Source code for torch_geometric.nn.conv.meshcnn_conv

# The below is to suppress the warning on torch.nn.conv.MeshCNNConv::update
# pyright: reportIncompatibleMethodOverride=false
import warnings
from typing import Optional

import torch
from torch.nn import Linear, Module, ModuleList

from torch_geometric.nn.conv import MessagePassing
from torch_geometric.typing import Tensor


[docs]class MeshCNNConv(MessagePassing):
    r"""The convolutional layer introduced by the paper
    `"MeshCNN: A Network With An Edge" <https://arxiv.org/abs/1809.05910>`_.

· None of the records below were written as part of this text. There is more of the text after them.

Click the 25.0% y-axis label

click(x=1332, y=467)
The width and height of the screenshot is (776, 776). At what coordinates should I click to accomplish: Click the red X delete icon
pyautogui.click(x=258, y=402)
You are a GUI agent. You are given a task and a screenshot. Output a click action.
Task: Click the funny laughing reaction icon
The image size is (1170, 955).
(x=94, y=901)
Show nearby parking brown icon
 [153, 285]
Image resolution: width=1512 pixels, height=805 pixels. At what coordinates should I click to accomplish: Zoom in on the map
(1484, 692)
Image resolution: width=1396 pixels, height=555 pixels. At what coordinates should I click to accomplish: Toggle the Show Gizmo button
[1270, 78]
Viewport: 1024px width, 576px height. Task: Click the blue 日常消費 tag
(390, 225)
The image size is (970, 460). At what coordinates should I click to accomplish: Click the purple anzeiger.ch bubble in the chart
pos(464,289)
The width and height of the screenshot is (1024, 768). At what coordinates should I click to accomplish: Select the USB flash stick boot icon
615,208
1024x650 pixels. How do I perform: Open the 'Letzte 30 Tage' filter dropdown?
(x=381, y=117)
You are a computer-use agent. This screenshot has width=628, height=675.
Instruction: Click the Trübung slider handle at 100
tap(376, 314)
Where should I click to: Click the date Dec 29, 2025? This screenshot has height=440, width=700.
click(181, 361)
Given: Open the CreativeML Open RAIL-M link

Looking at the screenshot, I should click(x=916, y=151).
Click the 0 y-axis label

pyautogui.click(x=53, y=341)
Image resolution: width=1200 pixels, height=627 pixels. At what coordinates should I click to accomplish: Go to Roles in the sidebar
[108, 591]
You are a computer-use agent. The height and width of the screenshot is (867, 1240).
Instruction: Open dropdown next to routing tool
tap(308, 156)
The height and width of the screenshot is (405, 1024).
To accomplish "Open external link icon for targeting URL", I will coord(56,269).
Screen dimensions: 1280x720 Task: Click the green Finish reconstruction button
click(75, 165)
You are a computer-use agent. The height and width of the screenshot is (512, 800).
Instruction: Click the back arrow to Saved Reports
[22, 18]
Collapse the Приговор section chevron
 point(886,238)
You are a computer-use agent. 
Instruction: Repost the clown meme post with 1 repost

    Recall that, given a set of categories :math:`C`,
    MeshCNN is a function that takes as its input
    a triangular mesh
    :math:`\mathcal{m} = (V, F) \in \mathbb{R}^{|V| \times 3} \times
    \{0,...,|V|-1\}^{3 \times |F|}`, and returns as its output
    a :math:`|C|`-dimensional vector, whose :math:`i` th component denotes
    the probability of the input mesh belonging to category :math:`c_i \in C`.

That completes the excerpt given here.